- _Task goal_
Word for word, write out all the entries below, omitting every picture.

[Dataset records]
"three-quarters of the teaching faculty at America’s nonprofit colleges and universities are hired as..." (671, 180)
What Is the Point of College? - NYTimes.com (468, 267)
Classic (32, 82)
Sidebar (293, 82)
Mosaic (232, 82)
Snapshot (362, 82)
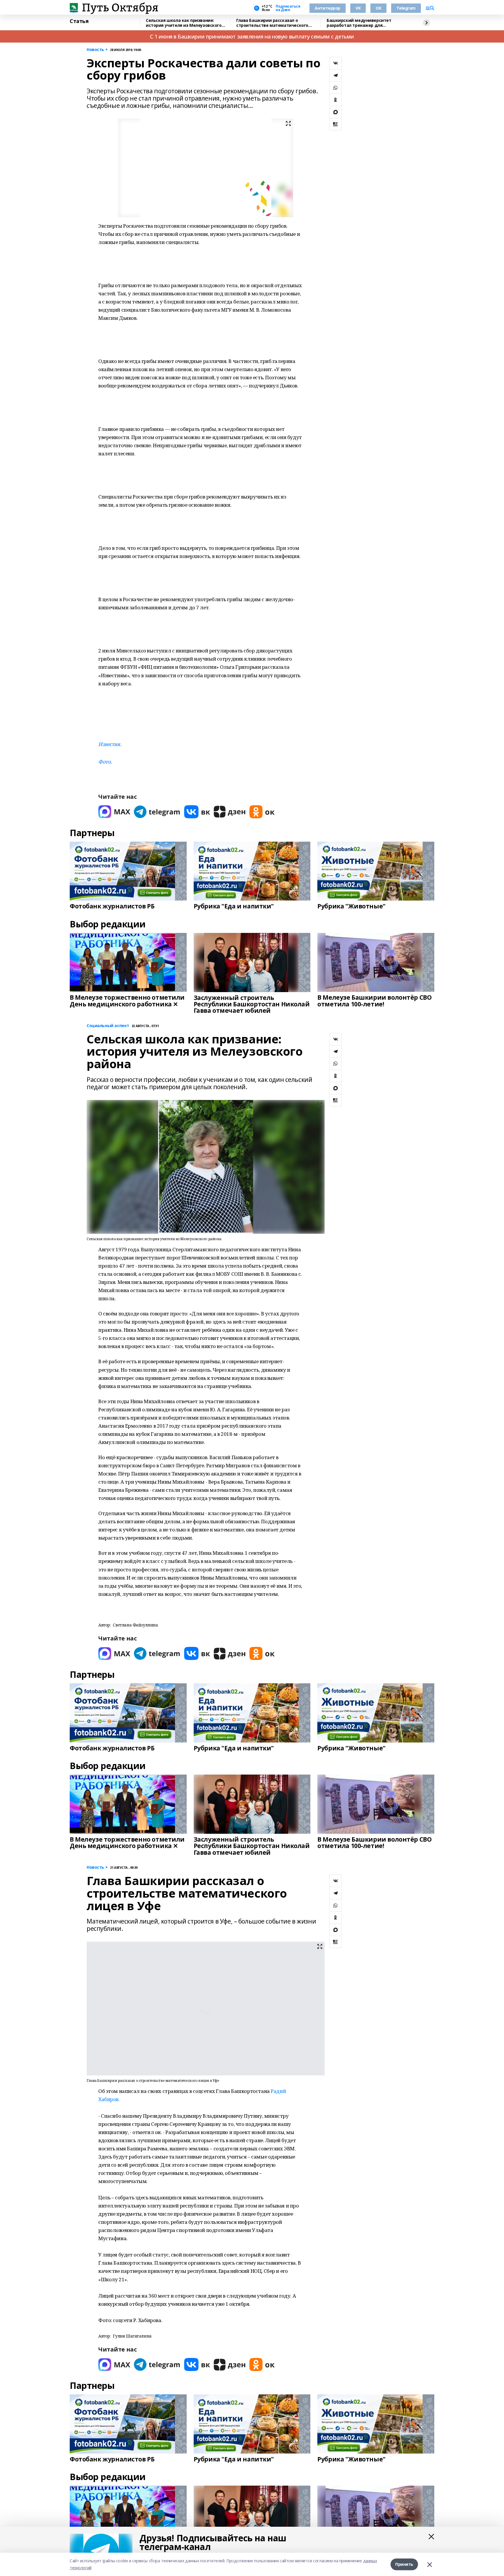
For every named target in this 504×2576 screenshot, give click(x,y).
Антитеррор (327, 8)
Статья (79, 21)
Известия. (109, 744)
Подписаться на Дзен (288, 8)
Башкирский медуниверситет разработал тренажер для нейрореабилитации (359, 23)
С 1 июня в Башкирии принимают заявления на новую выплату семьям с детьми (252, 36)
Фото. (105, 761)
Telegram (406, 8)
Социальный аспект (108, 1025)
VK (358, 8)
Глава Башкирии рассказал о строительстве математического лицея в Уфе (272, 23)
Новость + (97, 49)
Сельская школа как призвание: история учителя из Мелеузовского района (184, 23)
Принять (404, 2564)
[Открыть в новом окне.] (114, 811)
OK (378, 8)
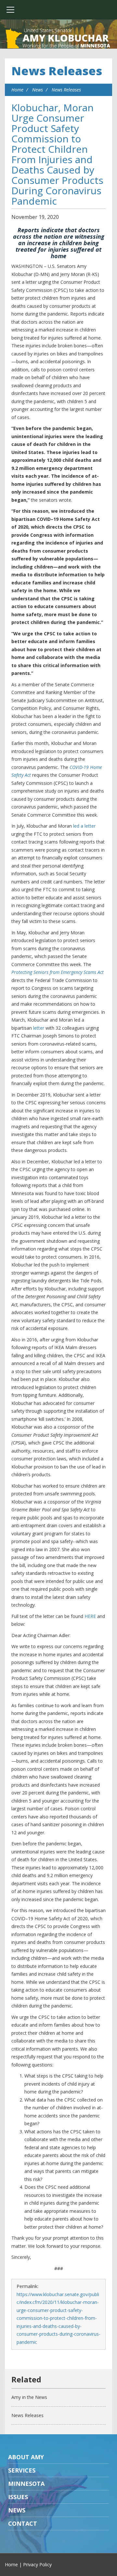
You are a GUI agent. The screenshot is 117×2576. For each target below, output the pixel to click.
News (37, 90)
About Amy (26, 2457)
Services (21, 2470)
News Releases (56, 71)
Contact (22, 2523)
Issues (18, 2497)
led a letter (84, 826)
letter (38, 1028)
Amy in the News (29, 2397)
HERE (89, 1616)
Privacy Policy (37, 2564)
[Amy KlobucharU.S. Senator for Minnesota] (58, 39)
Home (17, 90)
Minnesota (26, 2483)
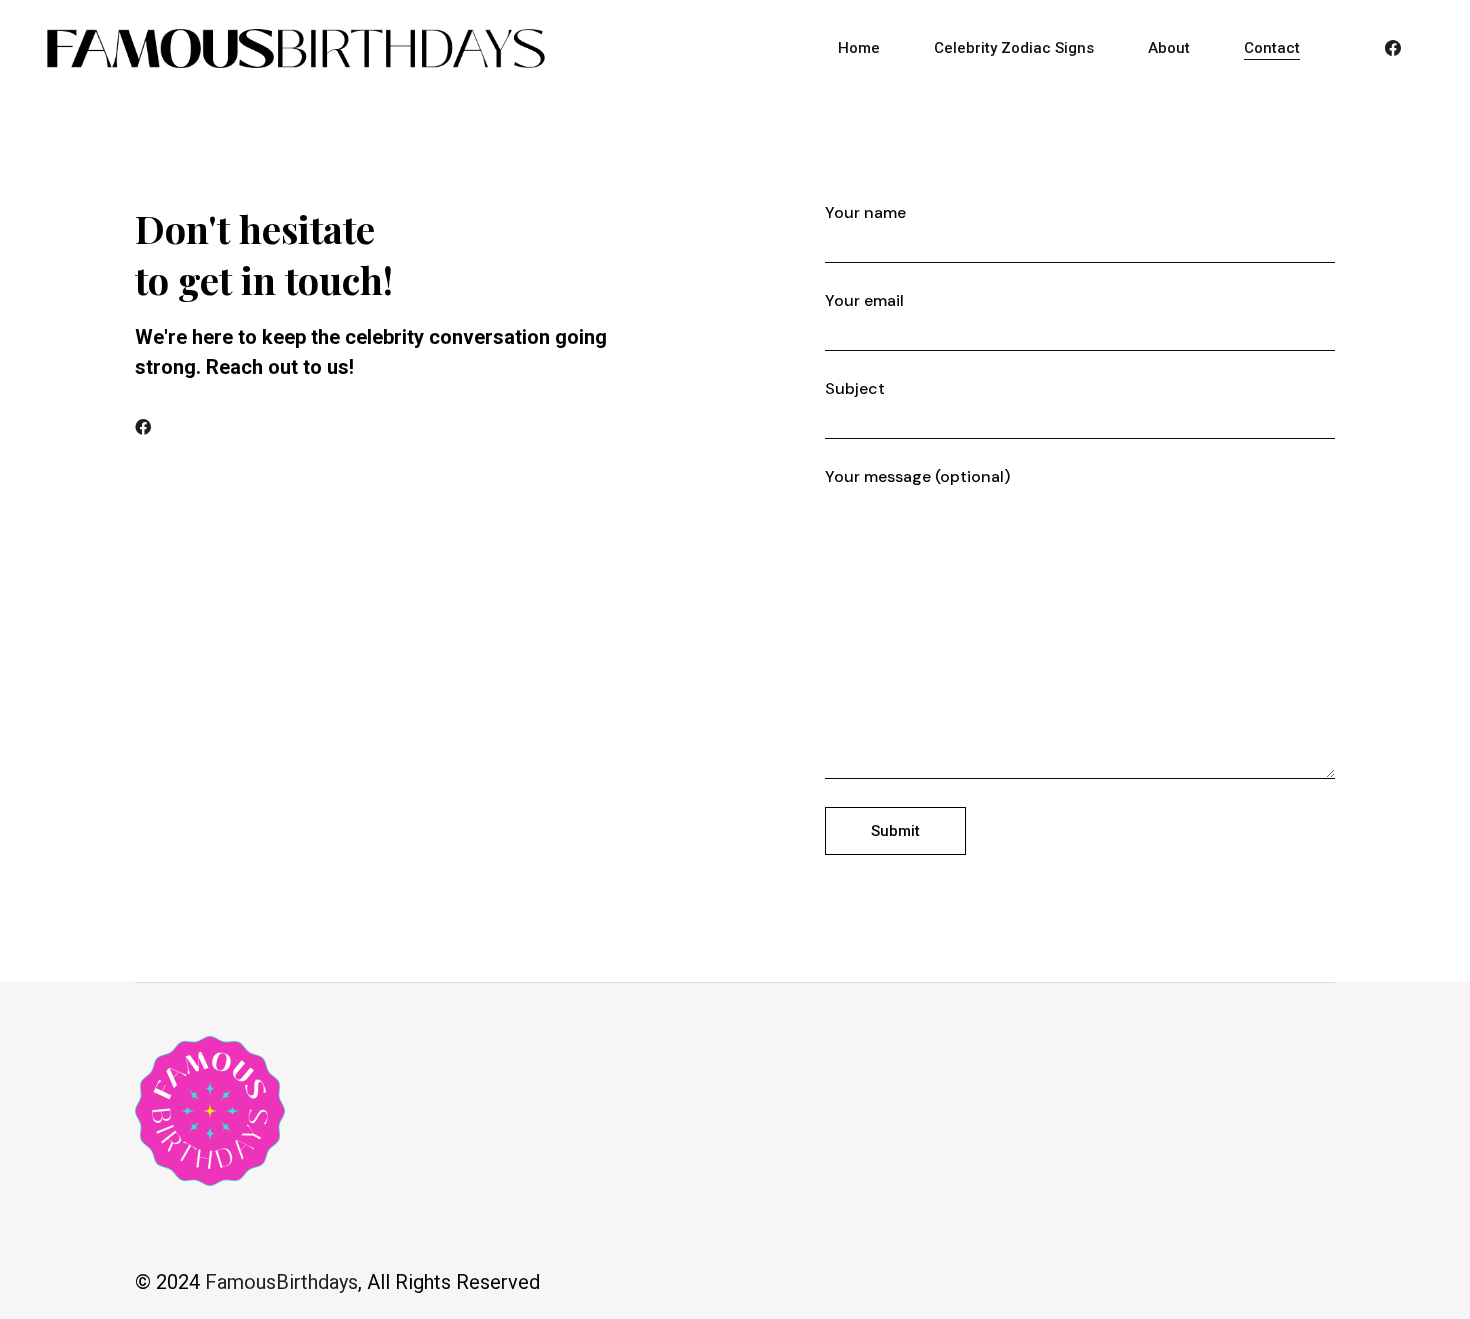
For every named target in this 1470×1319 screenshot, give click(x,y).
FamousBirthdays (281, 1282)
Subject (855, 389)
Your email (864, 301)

- _Exercise response_
"three-quarters of the teaching faculty at America’s nonprofit colleges and universities are hired as..." (671, 180)
What Is the Point of College? - NYTimes.com (468, 267)
Classic (32, 82)
Sidebar (293, 82)
Mosaic (232, 82)
Snapshot (362, 82)
For every named target in this 504×2576 screenshot, give click(x,y).
Антитеррор (327, 8)
Статья (79, 21)
Известия. (109, 744)
Подписаться на Дзен (288, 8)
Башкирский медуниверситет разработал тренажер для нейрореабилитации (359, 23)
С 1 июня в Башкирии принимают заявления на новую выплату семьям с детьми (252, 36)
Фото. (105, 761)
Telegram (406, 8)
Социальный аспект (108, 1025)
VK (358, 8)
Глава Башкирии рассказал о строительстве математического лицея в Уфе (272, 23)
Новость + (97, 49)
Сельская школа как призвание: история учителя из Мелеузовского района (184, 23)
Принять (404, 2564)
[Открыть в новом окне.] (114, 811)
OK (378, 8)
You are a GUI agent. The screenshot is 117×2576. For each target below, output the pixel to click.
News (37, 90)
About Amy (26, 2457)
Services (21, 2470)
News Releases (56, 71)
Contact (22, 2523)
Issues (18, 2497)
led a letter (84, 826)
letter (38, 1028)
Amy in the News (29, 2397)
HERE (89, 1616)
Privacy Policy (37, 2564)
[Amy KlobucharU.S. Senator for Minnesota] (58, 39)
Home (17, 90)
Minnesota (26, 2483)
For every named target in this 1470×1319 screenshot, give click(x,y).
FamousBirthdays (281, 1282)
Subject (855, 389)
Your email (864, 301)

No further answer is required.